→ **Task description**
Reproduce the listing below verbatim.

→ **Data for processing**
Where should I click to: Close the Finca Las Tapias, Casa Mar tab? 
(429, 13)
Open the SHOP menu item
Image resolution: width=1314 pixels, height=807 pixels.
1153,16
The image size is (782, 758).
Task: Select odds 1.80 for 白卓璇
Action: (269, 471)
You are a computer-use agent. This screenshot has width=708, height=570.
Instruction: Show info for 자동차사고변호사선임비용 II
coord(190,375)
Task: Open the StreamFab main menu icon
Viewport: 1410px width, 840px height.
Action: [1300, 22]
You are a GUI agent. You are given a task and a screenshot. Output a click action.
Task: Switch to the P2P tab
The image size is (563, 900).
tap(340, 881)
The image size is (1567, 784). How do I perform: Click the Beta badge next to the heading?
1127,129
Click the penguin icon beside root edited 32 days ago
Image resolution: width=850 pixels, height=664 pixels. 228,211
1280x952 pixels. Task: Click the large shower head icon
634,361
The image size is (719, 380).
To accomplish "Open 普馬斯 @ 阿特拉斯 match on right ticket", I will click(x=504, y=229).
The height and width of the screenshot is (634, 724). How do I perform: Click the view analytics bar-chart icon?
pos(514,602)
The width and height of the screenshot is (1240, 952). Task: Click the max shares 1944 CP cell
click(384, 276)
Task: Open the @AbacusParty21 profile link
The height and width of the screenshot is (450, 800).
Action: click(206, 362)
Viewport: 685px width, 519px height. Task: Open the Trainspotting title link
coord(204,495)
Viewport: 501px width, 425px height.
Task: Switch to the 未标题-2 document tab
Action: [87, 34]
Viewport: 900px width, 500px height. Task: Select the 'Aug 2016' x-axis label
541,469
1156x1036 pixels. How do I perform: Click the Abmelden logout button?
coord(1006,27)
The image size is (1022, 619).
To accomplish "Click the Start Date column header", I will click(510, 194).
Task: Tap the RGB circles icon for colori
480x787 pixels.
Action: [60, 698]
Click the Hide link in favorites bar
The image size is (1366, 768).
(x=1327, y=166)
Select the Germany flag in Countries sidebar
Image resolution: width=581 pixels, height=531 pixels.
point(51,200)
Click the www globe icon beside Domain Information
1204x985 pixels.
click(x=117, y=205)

→ **Exercise answer**
Where should I click to: Close the Finca Las Tapias, Casa Mar tab? 
(429, 13)
Open the SHOP menu item
Image resolution: width=1314 pixels, height=807 pixels.
1153,16
The image size is (782, 758).
Task: Select odds 1.80 for 白卓璇
Action: (269, 471)
You are a computer-use agent. This screenshot has width=708, height=570.
Instruction: Show info for 자동차사고변호사선임비용 II
coord(190,375)
Task: Open the StreamFab main menu icon
Viewport: 1410px width, 840px height.
Action: [1300, 22]
You are a GUI agent. You are given a task and a screenshot. Output a click action.
Task: Switch to the P2P tab
The image size is (563, 900).
tap(340, 881)
The image size is (1567, 784). How do I perform: Click the Beta badge next to the heading?
1127,129
Click the penguin icon beside root edited 32 days ago
Image resolution: width=850 pixels, height=664 pixels. 228,211
1280x952 pixels. Task: Click the large shower head icon
634,361
The image size is (719, 380).
To accomplish "Open 普馬斯 @ 阿特拉斯 match on right ticket", I will click(x=504, y=229).
The height and width of the screenshot is (634, 724). How do I perform: Click the view analytics bar-chart icon?
pos(514,602)
The width and height of the screenshot is (1240, 952). Task: Click the max shares 1944 CP cell
click(384, 276)
Task: Open the @AbacusParty21 profile link
The height and width of the screenshot is (450, 800).
Action: click(206, 362)
Viewport: 685px width, 519px height. Task: Open the Trainspotting title link
coord(204,495)
Viewport: 501px width, 425px height.
Task: Switch to the 未标题-2 document tab
Action: [87, 34]
Viewport: 900px width, 500px height. Task: Select the 'Aug 2016' x-axis label
541,469
1156x1036 pixels. How do I perform: Click the Abmelden logout button?
coord(1006,27)
The image size is (1022, 619).
To accomplish "Click the Start Date column header", I will click(510, 194).
Task: Tap the RGB circles icon for colori
480x787 pixels.
Action: [60, 698]
Click the Hide link in favorites bar
The image size is (1366, 768).
(x=1327, y=166)
Select the Germany flag in Countries sidebar
Image resolution: width=581 pixels, height=531 pixels.
point(51,200)
Click the www globe icon beside Domain Information
1204x985 pixels.
click(x=117, y=205)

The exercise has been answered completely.